В это время в райвоенкомате проверяли картотеку. Нашли: Арманд Д. Л., рядовой, необученный. Почему необученный? Надо обучить! И призвали меня на всевобуч или на допризывную подготовку, не помню, как это тогда называлось.
Я пошёл в военкомат объясняться. Доказывал, что освобождён от военной службы, хоть и было совестно размахивать незаконно полученным белым билетом.
— Освобождён? С чем вас и поздравляем. А мы вас призывать и не собираемся. Только обучим на всякий случай, а там отказывайтесь себе на здоровье. Но уж если обучаться откажетесь, тогда не взыщите.
Что же делать? Опять садиться в тюрьму, сейчас, когда жизнь наладилась, когда на заводе интересная, творческая работа?
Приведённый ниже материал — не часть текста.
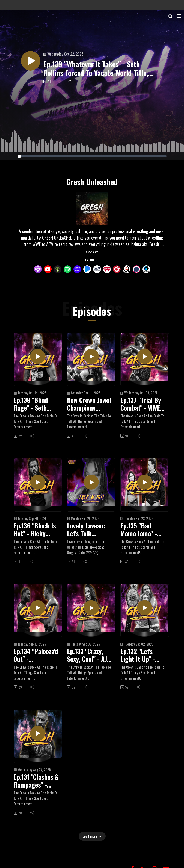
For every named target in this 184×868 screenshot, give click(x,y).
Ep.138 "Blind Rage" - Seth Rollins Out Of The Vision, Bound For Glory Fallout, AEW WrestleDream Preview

Ну, скажем, этим можно пожертвовать, но что будет с Галей, как она прокормит, вырастит малыша? Кто будет помогать Лене и Саше с дочкой двенадцати лет? Как-то оказалось, что от меня зависит благополучие целых шести человек. Не эгоизм ли подвергать их всех, особенно маленького, страданиям ради чистоты своей совести? Ох, как правы были народовольцы, что отрекались от родных и не заводили семьи, посвящая себя революционной работе.
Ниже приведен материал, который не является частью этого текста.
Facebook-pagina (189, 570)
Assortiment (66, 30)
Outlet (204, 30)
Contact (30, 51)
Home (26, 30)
С другой стороны, если сейчас пойду во всевобуч, то как я буду выглядеть в случае войны? Помимо того, что спрос с обученного будет строже, чем с необученного, что я скажу, когда меня спросят: «Для чего же ты обучался в мирное время? А теперь, когда есть опасность для жизни, так ты и в кусты?»
В конце концов я всё же решил идти на всевобуч. Ох, как не хочется писать про эту историю, тем более, что всё вышло гораздо гаже, чем я предполагал! Да уж, видно, из песни слова не выкинешь. В моей памяти это запечатлелось как самый беспринципный мой поступок. Но, что сделано, то сделано.
Районный штаб всевобуча помещался близ Таганки на тихой Воронцовской улице. Нас набралась рота молокососов, причём я не запомню ни одного человека не то что с высшим, но даже со средним образованием.
Учились повзводно. Взводный командир читал политграмоту. Это было не только для меня, но и для всех бойцов чистым наказанием. Настолько примитивными, шаблонными, газетными были все аргументы, лозунги, выводы, что не заснуть не было возможности. И засыпали, и получали наряды. Немногим лучше были занятия по строевому уставу. Всё ж-таки там надо было что-то учить, запоминать. Но это было нетрудно. Когда шла проверка, меня всегда подмывало поднять руку, но я сдерживался, так как взводный предупредил, что будет лучших бойцов выделять в отделённые. Этого мне только недоставало!